Barclays, too, has not increased the rate on its Everyday Saver from the paltry 0.01 per cent it has paid for almost two years.
Lloyds’ Instant Gold and Halifax’s Liquid Gold accounts have risen by only 0.04 percentage points to 0.05 per cent.
And there are a host of instant access accounts with major High Street banks, including NatWest and HSBC, where rates have edged up from just 0.01 per cent to 0.1 per cent.
James Blower, founder of website Savings Guru, says: ‘It’s extremely disappointing to see the big clearing banks moved quickly to pass on the base-rate rises to borrowers yet continue to pay rates as low as 0.01 per cent to savers.
‘Despite five base-rate increases, savers are not seeing the benefit as these banks are simply using the rises as a way of improving their net interest margin and ultimately their profits. It’s imperative for savers to move their money from these derisory accounts.’
Where to find better deals
But it’s not all bad news. No account comes close to matching spiralling inflation — now 9 per cent — but new banks have steadily been increasing their easy-access rates.
Yesterday, Zopa joined the battle for the top, lifting the rate on its Smart Saver app-based account to 1.4 per cent.
Last week both Aldermore and Atom banks raised their easy-access rates to 1.35 per cent. On a £10,000 deposit, you would earn an extra £139 with Zopa over a year than with Barclays on 0.01 per cent.
Building societies have also been doing their bit. Within hours of the base-rate rise last week, the five largest building societies — Coventry, Nationwide, Leeds, Skipton and Yorkshire — announced savings-rate hikes.
Skipton says no account will pay less than 0.85 per cent. This is good news for those who prefer postal or branch accounts to going online.
Rachel Springall, finance expert at Moneyfacts, says: ‘Savers stand to earn a much better return than if they store their savings with a big High Street bank.’
The top fixes
Fixed-rate savings deals are also climbing. The average one-year bond is 1.53 per cent — its highest level for nearly nine years. And yesterday the small Buckinghamshire Building Society launched a three-year bond at a top 3 per cent.

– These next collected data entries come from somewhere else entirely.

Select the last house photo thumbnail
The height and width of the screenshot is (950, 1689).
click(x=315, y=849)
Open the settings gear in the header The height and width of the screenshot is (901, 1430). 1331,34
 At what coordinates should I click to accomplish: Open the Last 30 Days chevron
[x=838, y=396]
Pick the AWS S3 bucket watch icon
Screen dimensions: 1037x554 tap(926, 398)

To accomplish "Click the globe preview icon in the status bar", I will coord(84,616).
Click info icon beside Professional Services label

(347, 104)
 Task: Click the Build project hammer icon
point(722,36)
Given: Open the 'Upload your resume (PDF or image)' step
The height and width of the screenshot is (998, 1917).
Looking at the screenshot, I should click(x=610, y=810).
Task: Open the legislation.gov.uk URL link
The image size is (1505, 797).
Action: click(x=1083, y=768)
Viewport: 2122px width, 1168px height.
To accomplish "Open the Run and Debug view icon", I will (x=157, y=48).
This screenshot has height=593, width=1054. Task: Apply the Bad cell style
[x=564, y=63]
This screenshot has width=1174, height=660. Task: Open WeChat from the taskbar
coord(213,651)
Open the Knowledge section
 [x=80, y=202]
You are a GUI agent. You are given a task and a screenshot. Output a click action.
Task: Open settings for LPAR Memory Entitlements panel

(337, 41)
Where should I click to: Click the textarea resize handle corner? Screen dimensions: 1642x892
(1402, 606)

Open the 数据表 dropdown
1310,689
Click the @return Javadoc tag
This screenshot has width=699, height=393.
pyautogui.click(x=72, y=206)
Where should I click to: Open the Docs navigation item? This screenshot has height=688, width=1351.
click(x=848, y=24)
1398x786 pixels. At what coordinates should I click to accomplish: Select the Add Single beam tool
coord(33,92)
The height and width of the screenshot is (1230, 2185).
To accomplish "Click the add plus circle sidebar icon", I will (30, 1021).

But James Blower says: ‘With rates expected to continue rising, I wouldn’t recommend fixing beyond one year.’
The top one-year bond is now 2.6 per cent with Atom bank through its smartphone app.
Cynergy Bank pays 2.57 per cent on its online account, while Coventry BS has 2.35 per cent fixed until August 2023 through branches or by post.
Coventry has also launched new bonds paying a very top 2.7 per cent for one year or 3 per cent for two. However, the offers are available only to those who have been customers since before January 2 this year.
Again, the big banks pay much less. Santander’s one-year bond pays around a quarter of the top rate at 0.6 per cent or 0.7 per cent for its 123 and Select customers.
HSBC is even worse at 0.45 per cent. Even Barclays pays only 1 per cent. Halifax and Lloyds don’t offer a one-year bond and pay 0.8 per cent for two years.
What about cash Isas
Tax-free cash Isas have fallen out of favour in recent years.
At the start of the new tax year in April, a month where money used to pour into these accounts, savers took out a huge £1.1 billion.
But if rates continue rising, Isas could soon stage a comeback.
In an era of low interest rates, the vast majority of savers did not have to pay tax because they earned less than the personal savings allowance.
Cash Isa easy-access rates now almost match ordinary accounts, with 1.31% at Cynergy Bank. But fixed-rate cash Isas lag behind taxable accounts
This allows basic-rate taxpayers to pocket £1,000 of savings interest tax-free, while higher-rate earners get £500.
But if savers begin earning more interest because of the new, higher rates, it could tip them over the tax threshold; a cash Isa would help to shield their interest from the taxman.
Cash Isa easy-access rates now almost match ordinary accounts, with 1.31 per cent at Cynergy Bank.
But fixed-rate cash Isas lag behind taxable accounts. The top one-year cash Isa from Virgin Money pays 2.06 per cent, well below the top rate fixed-rate bond from Atom at 2.6 per cent.
But if you have to pay basic-rate tax on your interest, Atom’s 2.6 per cent works out at 2.08 per cent.